Apprehensive - but eager - fans

Despite their uncertainty, none of the diehard Dylan fans would even think of giving up the chance to see the master in action in Israel.

Bob Dylan 521 (photo credit: courtesy)
Bob Dylan 521
(photo credit: courtesy)
It may be one of the most anticipated concerts of the year, but Bob Dylan’s show on Monday night also holds the potential to be one of the most disappointing – or at least challenging – events in recent memory.
Unlike with previous legends who have recently graced Tel Aviv’s stages – like Paul McCartney or Elton John, who offered up pleasing sing-along career overviews of their greatest hits replete with repeated salutations to the crowd about how great it was to be in Israel, or Leonard Cohen, who one-upped them by giving the crowd the Priestly Benediction – the audience on Monday night will be lucky to get a “thank you” or “good evening,” never mind a “Shalom,” from the tight-lipped contrarian.

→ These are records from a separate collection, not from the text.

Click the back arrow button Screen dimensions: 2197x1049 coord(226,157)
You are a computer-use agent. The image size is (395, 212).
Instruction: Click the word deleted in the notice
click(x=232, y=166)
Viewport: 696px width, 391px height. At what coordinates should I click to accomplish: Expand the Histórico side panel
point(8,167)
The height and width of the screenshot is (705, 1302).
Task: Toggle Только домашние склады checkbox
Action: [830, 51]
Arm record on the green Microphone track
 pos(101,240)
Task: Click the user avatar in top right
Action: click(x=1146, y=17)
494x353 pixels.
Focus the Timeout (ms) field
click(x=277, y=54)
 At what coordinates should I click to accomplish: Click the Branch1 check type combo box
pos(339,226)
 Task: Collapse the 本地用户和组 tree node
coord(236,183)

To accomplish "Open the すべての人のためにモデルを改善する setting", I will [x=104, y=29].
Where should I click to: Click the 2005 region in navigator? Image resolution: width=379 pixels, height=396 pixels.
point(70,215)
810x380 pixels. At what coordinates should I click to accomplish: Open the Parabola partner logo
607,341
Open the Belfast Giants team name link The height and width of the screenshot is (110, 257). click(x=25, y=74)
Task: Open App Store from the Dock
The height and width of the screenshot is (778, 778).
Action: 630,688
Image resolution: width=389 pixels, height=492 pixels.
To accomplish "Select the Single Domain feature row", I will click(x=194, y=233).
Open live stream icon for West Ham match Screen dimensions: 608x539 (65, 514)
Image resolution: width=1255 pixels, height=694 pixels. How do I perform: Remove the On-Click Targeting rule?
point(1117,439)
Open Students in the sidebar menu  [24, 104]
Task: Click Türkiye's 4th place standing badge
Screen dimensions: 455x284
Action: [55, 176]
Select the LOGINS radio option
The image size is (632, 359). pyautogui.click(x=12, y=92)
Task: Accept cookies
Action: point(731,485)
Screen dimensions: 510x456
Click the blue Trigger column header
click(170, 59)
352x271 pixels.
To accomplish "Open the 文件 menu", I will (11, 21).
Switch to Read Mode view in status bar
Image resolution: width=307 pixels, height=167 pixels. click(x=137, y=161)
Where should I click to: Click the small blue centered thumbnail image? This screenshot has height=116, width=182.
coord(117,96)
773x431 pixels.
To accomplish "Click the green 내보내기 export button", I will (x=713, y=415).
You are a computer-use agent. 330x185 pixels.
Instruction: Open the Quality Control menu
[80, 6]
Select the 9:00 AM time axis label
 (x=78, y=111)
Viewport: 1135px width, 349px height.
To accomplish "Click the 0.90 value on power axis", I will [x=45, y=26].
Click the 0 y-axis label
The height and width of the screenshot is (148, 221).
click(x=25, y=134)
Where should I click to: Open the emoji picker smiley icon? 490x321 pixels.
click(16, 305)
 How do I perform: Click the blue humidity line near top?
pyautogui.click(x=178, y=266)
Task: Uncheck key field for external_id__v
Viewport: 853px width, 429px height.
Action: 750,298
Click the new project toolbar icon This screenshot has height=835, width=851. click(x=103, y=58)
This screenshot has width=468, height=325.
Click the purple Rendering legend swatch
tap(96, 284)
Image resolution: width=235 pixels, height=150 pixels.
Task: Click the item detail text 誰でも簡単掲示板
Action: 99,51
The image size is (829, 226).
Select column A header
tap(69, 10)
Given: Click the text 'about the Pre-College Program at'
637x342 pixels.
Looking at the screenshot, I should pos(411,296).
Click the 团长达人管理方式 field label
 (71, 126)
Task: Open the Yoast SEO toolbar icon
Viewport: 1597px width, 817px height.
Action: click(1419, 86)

“Of course he’s not going to acknowledge he’s in Israel; why should he?” said Jerusalem-based tour guide Jonathan Duitch, a longtime Dylan follower. “If anything, as a perverse measure, you can count on him playing one or two songs you can consider being ‘born again’ – it’s nothing to do with specifically where he’s at spiritually, it’s just to make sure that he doesn’t do what he’s expected to do.”
Dylan’s penchant for confounding expectations is something that can ultimately be rewarding for fans if they are in the right mind-set, according to Michael Gilmoure, the Canadian author of The Gospel According to Bob Dylan.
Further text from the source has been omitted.